Jean Qui Rit, source de joie ?

Tilleuls-37-1024x684_retoucheeNous avons posé la question à Corine Munoz, enseignante depuis vingt ans en classe de CP à Saint Dominique du Pecq. Son dernier coup de cœur remonte au matin-même : « Aujourd’hui, j’ai travaillé un nouveau son “CH” avec Charles qui dit à sa sœur de rentrer doucement… Nous l’avons gestué.

Vraiment, si on avait filmé cette scène c’était comme un ballet ! […] Les élèves avaient le sourire aux lèvres, ils étaient en pleine harmonie. Ils se sont sentis portés par la vague. C’est le miracle du jour ! »

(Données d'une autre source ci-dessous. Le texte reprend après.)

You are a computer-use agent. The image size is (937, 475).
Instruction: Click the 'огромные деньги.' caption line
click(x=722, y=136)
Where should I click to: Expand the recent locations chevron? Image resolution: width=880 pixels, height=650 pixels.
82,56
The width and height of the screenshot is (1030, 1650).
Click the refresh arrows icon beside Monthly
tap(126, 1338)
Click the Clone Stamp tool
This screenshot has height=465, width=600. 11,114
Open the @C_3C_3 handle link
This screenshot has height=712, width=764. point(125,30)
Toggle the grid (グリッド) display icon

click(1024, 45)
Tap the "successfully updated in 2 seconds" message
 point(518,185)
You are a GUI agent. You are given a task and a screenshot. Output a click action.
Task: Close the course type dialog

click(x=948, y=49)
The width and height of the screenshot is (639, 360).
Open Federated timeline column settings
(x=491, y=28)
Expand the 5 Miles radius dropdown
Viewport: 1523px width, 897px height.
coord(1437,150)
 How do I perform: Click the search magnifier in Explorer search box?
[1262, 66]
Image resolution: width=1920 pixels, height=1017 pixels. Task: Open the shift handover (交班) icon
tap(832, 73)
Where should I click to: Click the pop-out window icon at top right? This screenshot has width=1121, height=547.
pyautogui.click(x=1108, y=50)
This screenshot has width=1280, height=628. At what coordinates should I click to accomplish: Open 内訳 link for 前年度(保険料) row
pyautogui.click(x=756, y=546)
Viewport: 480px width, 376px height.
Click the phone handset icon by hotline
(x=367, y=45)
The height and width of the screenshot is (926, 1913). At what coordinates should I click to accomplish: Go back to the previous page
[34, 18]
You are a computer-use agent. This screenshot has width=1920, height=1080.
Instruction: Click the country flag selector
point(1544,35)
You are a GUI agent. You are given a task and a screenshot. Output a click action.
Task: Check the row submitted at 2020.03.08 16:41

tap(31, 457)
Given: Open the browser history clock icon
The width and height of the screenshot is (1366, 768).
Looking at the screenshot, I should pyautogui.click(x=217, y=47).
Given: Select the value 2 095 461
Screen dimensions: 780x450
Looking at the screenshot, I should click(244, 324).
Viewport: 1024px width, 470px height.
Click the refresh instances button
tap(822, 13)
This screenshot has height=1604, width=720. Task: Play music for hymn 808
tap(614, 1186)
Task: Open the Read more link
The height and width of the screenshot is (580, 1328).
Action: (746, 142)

Comment expliquez-vous ce résultat ?

Nous avions travaillé la minute de silence juste avant, après la récréation du déjeuner. Cette minute était vraiment réussie. Jean Qui Rit est vraiment un moyen pédagogique qui unifie. C’est toute la différence avec les gestes Borel Maisonny [1]. C’est un tout. On est corps, esprit et âme. C’est ce qui fait qu’il y a de la joie et non de l’excitation.

Pourquoi le corps est-il aussi important ?

On a tendance à être un peu coincé dans nos milieux traditionnels où les enfants ne bougent pas or « l’enfant n’est qu’un être de mouvement » a beaucoup insisté le Père Faure [2]. On l’avait un peu oublié mais l’activité normale de l’enfant, c’est de bouger. Ce corps participe vraiment à l’attention. Le chant, la rythmique, c’est efficace. Voyez tout ce que le Père Jousse [3] nous a transmis. Vous ne pouvez pas demander une concentration d’un enfant de six ans les bras croisés. Il faut le rendre disponible. La leçon d’écriture gestuée, avec le rythme, dans l’espace, c’est comme une espèce de ballet de danse. L’enfant est très à l’aise. Il ne s’épanouit que dans l’activité, dans l’agir.

Le philosophe Alain en 1925 donnait une conférence à des jardinières : « L’enfant n’a d’intérêt que si vous lui faites faire. La classe doit être un atelier avant tout. Le but de chaque exercice scolaire n’est pas de savoir mais de vouloir. » On y travaille la liberté et le vouloir, l’attention avant tout. Simone Weil l’a bien expliqué également : « Le mouvement participe à cette attention C’est une éducation de la volonté. » L’enfant s’intéresse à des choses qu’il fait par lui même. Il est trop souvent spectateur, inerte. On cherche trop à intéresser l’enfant. Il faut qu’il fasse parce que cela l’intéresse plutôt qu’il s’y intéresse parce qu’il le fait.

photo de Corine Munoz_retouchee

La joie est-elle systématique ?

C’est d’abord une alchimie entre une classe et les élèves. Apprendre à lire et écrire, est un apprentissage difficile. Le plaisir ne va pas être immédiat. L’enfant déchiffre mais il y a une joie chez lui. Comme c’est difficile, j’essaie de mettre le plus d’enthousiasme possible dans mes leçons. Il faut vraiment les aider afin que l’ensemble prenne corps dans leur esprit. Je leur redis par exemple ce qu’ils viennent de lire : « Voilà tu as lu “Il lâche !”… » Je les fais évoquer le sens de ces mots.

Un conseil ?

« Avant toute chose, observez l’enfant ! » disait le Père Faure. Ce qui manque, c’est parfois de ne pas assez observer les élèves. Il s’agit de les aimer tels qu’ils sont. Arrêtez de projeter sur eux. L’enfant sera ce qu’il devra être.

[1] méthode phonétique et gestuelle de rééducation créée par une orthophoniste.
[2] pédagogue du 20 ème siècle qui a créé des outils développant une participation très active de l’élève dans toute sa personne.
[3] Il a étudié le rôle du geste et du rythme, dans les processus de la connaissance, de la mémoire et de l’expression humaines.